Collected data
--- START ---

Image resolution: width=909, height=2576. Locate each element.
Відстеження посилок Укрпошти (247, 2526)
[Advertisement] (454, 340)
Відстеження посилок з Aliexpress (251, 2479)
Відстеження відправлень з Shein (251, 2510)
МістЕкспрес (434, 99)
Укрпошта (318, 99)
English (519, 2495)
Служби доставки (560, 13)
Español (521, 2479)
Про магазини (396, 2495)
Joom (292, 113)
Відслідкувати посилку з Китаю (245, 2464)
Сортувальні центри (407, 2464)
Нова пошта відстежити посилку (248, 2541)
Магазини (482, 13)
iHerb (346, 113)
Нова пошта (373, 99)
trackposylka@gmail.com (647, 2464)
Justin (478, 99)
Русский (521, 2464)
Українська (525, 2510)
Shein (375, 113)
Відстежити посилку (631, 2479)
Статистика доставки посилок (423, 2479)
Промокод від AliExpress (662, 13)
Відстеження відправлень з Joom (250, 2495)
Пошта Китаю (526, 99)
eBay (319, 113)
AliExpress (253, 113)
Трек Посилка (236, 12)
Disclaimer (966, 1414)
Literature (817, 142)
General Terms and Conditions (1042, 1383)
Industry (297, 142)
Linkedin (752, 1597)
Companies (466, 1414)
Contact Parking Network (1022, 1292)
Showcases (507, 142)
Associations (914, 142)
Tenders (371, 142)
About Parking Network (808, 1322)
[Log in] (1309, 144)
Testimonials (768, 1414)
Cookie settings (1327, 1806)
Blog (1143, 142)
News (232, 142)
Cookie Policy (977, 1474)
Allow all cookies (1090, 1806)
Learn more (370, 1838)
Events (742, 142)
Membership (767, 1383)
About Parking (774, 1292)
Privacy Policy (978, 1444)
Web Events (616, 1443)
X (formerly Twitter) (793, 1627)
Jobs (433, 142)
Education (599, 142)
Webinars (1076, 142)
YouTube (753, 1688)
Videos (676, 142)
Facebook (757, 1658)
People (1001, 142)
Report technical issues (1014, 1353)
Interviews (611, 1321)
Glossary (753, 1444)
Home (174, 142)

--- END ---

Activity: Show all lines above holding "Joom".

Problem solution:
Joom (292, 113)
Відстеження відправлень з Joom (250, 2495)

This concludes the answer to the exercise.